Emily had been on prednisone for a month to help calm down all the inflammation in her gut - and it sort of worked, but has since worn off. So she's on a stronger steroid starting today (Entocort) for about 2-4 weeks (yay...kids on 'roids are a real blast). Its typically used to treat adults who have Crohns disease, so hopefully it should work. If not, I'm going to start a collection for toilet paper because you seriously can't imagine how much that child uses in a month.
Should have the second AE test results back by her 5th bday in mid-October. I'm trying to be really positive but she's just not healthy right now and isn't feeling good at all. She's refusing to eat, is very pale and getting pretty lethargic. It worries me but we are doing all we can until the results come back. Sounds like the preferred treatment for AE is a chemotherapy drug, so that's at least better (I think??) than a bone marrow transplant. I'm still learning.

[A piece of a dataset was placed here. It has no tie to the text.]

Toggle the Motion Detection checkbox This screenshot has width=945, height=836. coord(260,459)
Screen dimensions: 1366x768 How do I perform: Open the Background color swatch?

After a conversation with the GI doctor's office today, it appears she is leaning toward Emily having Crohns Disease. We need to wait to see how she handles this new drug for 2-4 weeks, and then we will likely be scheduling for her to have a repeat endoscopy and colonoscopy (and trust me, you haven't lived until you have had to do 'bowel prep' for a colonoscopy...). Her blood test results are not currently showing that she has measurable inflammation in her gut, but since her IBD 7 test results were questionable, she could be developing Crohns (meaning it is still in a microscopic stage).
Whether this Crohn's is in addition to or in lieu of the AE we still don't know.
Bone density tests for both girls came back perfect, so that was a big WHEW. Really didn't need that one to be bad, the treatment wasn't pretty.
Ally has strep, which means we get two quiet days at home...and for that I am most grateful!!